§ Problem statement:
For the records below, print every one exactly, with nothing dropped.

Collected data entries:
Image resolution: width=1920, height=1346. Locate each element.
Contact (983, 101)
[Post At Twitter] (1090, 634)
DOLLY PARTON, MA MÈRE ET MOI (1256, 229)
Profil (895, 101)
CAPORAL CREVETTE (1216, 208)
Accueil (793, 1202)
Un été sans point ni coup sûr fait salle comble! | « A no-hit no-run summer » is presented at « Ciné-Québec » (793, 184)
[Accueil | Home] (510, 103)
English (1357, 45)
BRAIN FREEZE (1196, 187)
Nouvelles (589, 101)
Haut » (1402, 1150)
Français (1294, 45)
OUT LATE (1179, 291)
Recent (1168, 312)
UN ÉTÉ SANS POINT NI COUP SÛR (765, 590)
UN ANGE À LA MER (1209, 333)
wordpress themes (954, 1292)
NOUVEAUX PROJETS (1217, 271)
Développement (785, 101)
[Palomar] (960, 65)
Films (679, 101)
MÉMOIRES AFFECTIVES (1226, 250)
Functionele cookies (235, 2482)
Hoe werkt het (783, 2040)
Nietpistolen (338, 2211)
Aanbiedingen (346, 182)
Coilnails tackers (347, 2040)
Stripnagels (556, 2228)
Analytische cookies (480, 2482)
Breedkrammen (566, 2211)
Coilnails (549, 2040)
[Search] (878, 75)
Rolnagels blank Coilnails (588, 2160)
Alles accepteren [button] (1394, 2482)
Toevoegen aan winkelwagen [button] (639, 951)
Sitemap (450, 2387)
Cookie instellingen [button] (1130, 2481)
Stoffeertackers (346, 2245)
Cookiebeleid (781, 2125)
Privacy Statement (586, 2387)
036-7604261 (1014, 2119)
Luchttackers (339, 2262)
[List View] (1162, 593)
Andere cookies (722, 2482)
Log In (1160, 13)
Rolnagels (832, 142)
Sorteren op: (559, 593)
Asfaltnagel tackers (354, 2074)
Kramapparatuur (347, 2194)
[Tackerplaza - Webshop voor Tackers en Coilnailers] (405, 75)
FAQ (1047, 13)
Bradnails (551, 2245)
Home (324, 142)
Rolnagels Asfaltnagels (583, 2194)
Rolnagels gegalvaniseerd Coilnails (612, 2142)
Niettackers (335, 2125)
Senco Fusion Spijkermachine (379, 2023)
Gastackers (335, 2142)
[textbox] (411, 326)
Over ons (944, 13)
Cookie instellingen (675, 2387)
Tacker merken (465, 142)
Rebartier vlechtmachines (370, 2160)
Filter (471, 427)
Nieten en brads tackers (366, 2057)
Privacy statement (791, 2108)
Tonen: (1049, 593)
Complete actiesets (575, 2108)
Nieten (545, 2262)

§ Written answer:
Image resolution: width=1920, height=1346. Locate each element.
Contact (983, 101)
[Post At Twitter] (1090, 634)
DOLLY PARTON, MA MÈRE ET MOI (1256, 229)
Profil (895, 101)
CAPORAL CREVETTE (1216, 208)
Accueil (793, 1202)
Un été sans point ni coup sûr fait salle comble! | « A no-hit no-run summer » is presented at « Ciné-Québec » (793, 184)
[Accueil | Home] (510, 103)
English (1357, 45)
BRAIN FREEZE (1196, 187)
Nouvelles (589, 101)
Haut » (1402, 1150)
Français (1294, 45)
OUT LATE (1179, 291)
Recent (1168, 312)
UN ÉTÉ SANS POINT NI COUP SÛR (765, 590)
UN ANGE À LA MER (1209, 333)
wordpress themes (954, 1292)
NOUVEAUX PROJETS (1217, 271)
Développement (785, 101)
[Palomar] (960, 65)
Films (679, 101)
MÉMOIRES AFFECTIVES (1226, 250)
Functionele cookies (235, 2482)
Hoe werkt het (783, 2040)
Nietpistolen (338, 2211)
Aanbiedingen (346, 182)
Coilnails tackers (347, 2040)
Stripnagels (556, 2228)
Analytische cookies (480, 2482)
Breedkrammen (566, 2211)
Coilnails (549, 2040)
[Search] (878, 75)
Rolnagels blank Coilnails (588, 2160)
Alles accepteren [button] (1394, 2482)
Toevoegen aan winkelwagen [button] (639, 951)
Sitemap (450, 2387)
Cookie instellingen [button] (1130, 2481)
Stoffeertackers (346, 2245)
Cookiebeleid (781, 2125)
Privacy Statement (586, 2387)
036-7604261 (1014, 2119)
Luchttackers (339, 2262)
[List View] (1162, 593)
Andere cookies (722, 2482)
Log In (1160, 13)
Rolnagels (832, 142)
Sorteren op: (559, 593)
Asfaltnagel tackers (354, 2074)
Kramapparatuur (347, 2194)
[Tackerplaza - Webshop voor Tackers en Coilnailers] (405, 75)
FAQ (1047, 13)
Bradnails (551, 2245)
Home (324, 142)
Rolnagels Asfaltnagels (583, 2194)
Rolnagels gegalvaniseerd Coilnails (612, 2142)
Niettackers (335, 2125)
Senco Fusion Spijkermachine (379, 2023)
Gastackers (335, 2142)
[textbox] (411, 326)
Over ons (944, 13)
Cookie instellingen (675, 2387)
Tacker merken (465, 142)
Rebartier vlechtmachines (370, 2160)
Filter (471, 427)
Nieten en brads tackers (366, 2057)
Privacy statement (791, 2108)
Tonen: (1049, 593)
Complete actiesets (575, 2108)
Nieten (545, 2262)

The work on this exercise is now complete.